長めの袖は役に立つ~熊本ドライブ編~
気づけば年末。相変わらず区切りの分からない日々を送っているような
気がします。
代わり映えのない、毎日を大切にできるそんな毎日を
送っていけたらと思います。
さて、熊本、実家、北海道と三回の大きな被災をした6つ下の
我が妹を迎えに母と熊本に行ってきました。
相変わらず、折り合いのつかない弟はますます母をぞんざいに扱い、
父親も傍観するだけで、終わりない家事や日常を淡々と運営し、自身の幸せを
私たちに託しつつある母になんとも言えない思いをいただくことも
多くなってきました。
あんたがかえってくると思ったから、と無駄な買い物をしない母が
冷蔵庫いっぱいに食材を買い込んで、せっせと台所に立ち
洗濯機を回し、経理に心を砕いている姿を見るたび
立ちすくむ自分自身の気持ちを情けなく眺める27の冬。
覚悟を決めるタイミングはいくらでもあったのになあと思います。
温泉にいこうよ、と誘いだして30日の夜から熊本市内へ3時間程度の
ドライブ。
火山帯に位置する市は道中にいくつもの温泉がある。天ケ瀬温泉、黒川温泉、
菊地温泉。
今回は杖立温泉へ。
鬼怒川温泉と似たような、渓谷に張り付いた山間にある温泉だ。
歴史は1800年程度、歴代天皇の産湯に使われたという伝説も残る
古い温泉街だが、例外に漏れず近年は衰退の一途をたどっている。
また、熊本自身、九州北部大豪雨の影響もあるようで、一部の温泉は
使えなくなっているようだ。
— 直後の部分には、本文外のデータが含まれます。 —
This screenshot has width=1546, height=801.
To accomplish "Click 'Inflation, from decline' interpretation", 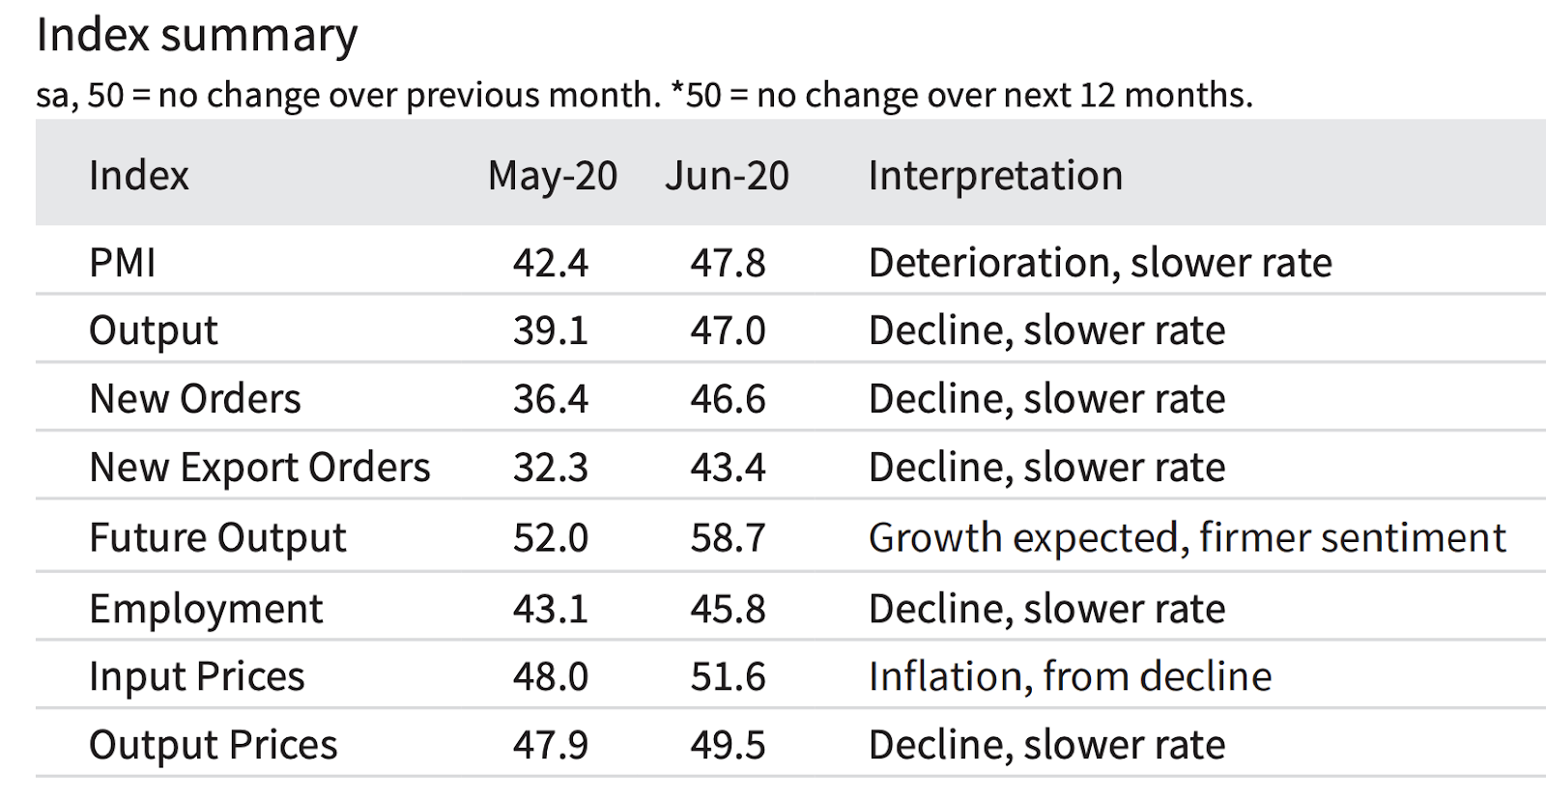I will (1070, 676).
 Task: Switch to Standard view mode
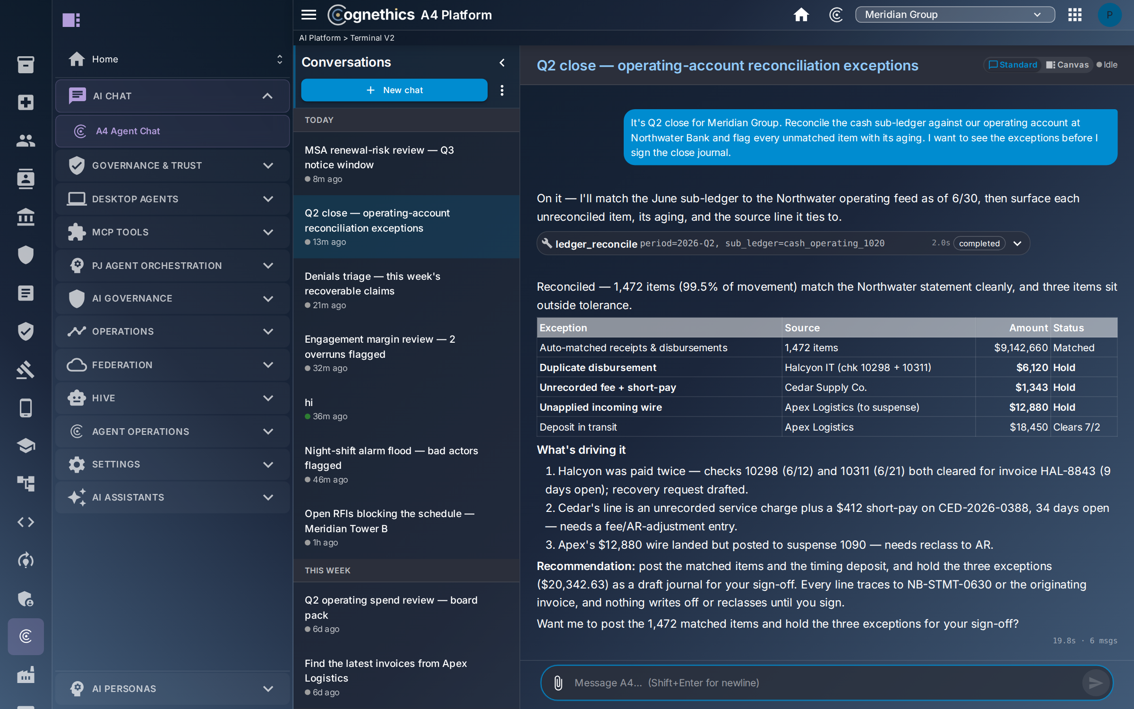click(1013, 65)
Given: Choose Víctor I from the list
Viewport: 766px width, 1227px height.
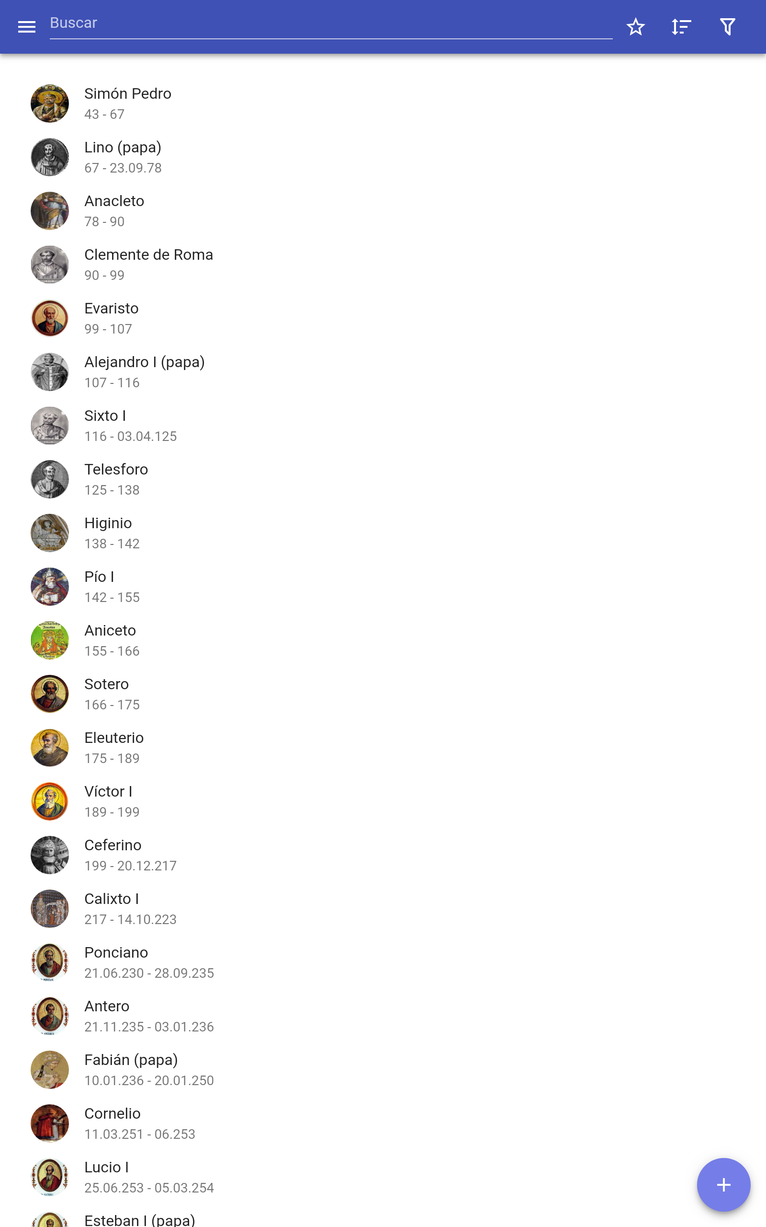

独特の景観を持ち合わせた地域でもあるので、
どうにか残ってほしいなと思っている。
大衆浴場である観音岩温泉、家族風呂で一時間1000~1500円程度。
3人で行けば500円、5人で行けば200円程度。
小さなお子さんずれでも気兼ねなく楽しめるし、
結構カップルでも来ていた。
タオル、シャンプー類は持ち込み。駐車場は完備。
通常なら26部屋もあるのだが、今は9部屋のみ。外からの外観もとてもきれいで、断崖絶壁に沿うように長屋づくりがある雰囲気は変わらない新しさを提供してくれる。
奥までだんだん続き、それぞれのお部屋がある感じ。
20分前にブザーがなる。
なんとも、現金主義な神様もいたりして。
それから、国立記念公園阿蘇をぐるりとしながら。
まあ、夜間暗すぎて何にも見えんかったけどね
車よい必須な山道をくだり、熊本市内へ。
妹の家には、お客さん用の布団が無いため、こたつ布団を解体して
横になる母と私。
さすがに、50も過ぎている母を床に寝せるわけにはいかないので、
妹がバイトから帰ってきたら説得することにして。
夜間ばたばたと妹帰宅。
腰がいたくなる、うちらは慣れている、さすがにかぜひくと
二人ががりでベットに母を追いやる。
意外ととかい子があったかかったのに、とベットに行く母の
つぶやきにそういえば最近似たようなこと言われたので、
本当にそうだったんだなと床にうずくまる。
よく朝、もそもそとパンを食べ、昨日の悪天候がうそのように
綺麗な空を眺めながら再び3時間のドライブ。
スーパー宮原という格安新鮮スーパーを目印に運転をする。
本当にお安いし、新鮮なのでぜひどうぞ。
阿蘇は、世界一のカルデラを有する。その周辺を九重火山群がぐるりと囲む。
360度山が連なるその風景の美しさは、なにものにも代えられない
ものがある。
3年前の4月、新生活をスタートさせ、念願の動物に関われる4年間への期待に満ち溢れていたころ。
熊本震災にあい、倒壊した建物で一晩をあかした。
しんしんと冷える、電気も何もないその夜身を寄せ合って、
綺麗な星空を眺めたという。
母と父が二人で迎えにいった、その日。妹は帰ろうとはしなかった。
残していく先輩方、地元の人たちから逃げるようで
申し訳なくて、動けなかったそう。
結局先輩に言われて車に乗り込み、ふさぎこむ妹に会いに
地元に戻ったのを覚えている。募金活動や、学生運動をするようになり
臨んだ形のベストな大学生活ではなかっただろうが、今年、
妹は卒業し念願だった動物関係の仕事につく。
震災の傷跡を残しながら、それでも美しく、
毅然とただある姿と青空を眺めて今年を終える。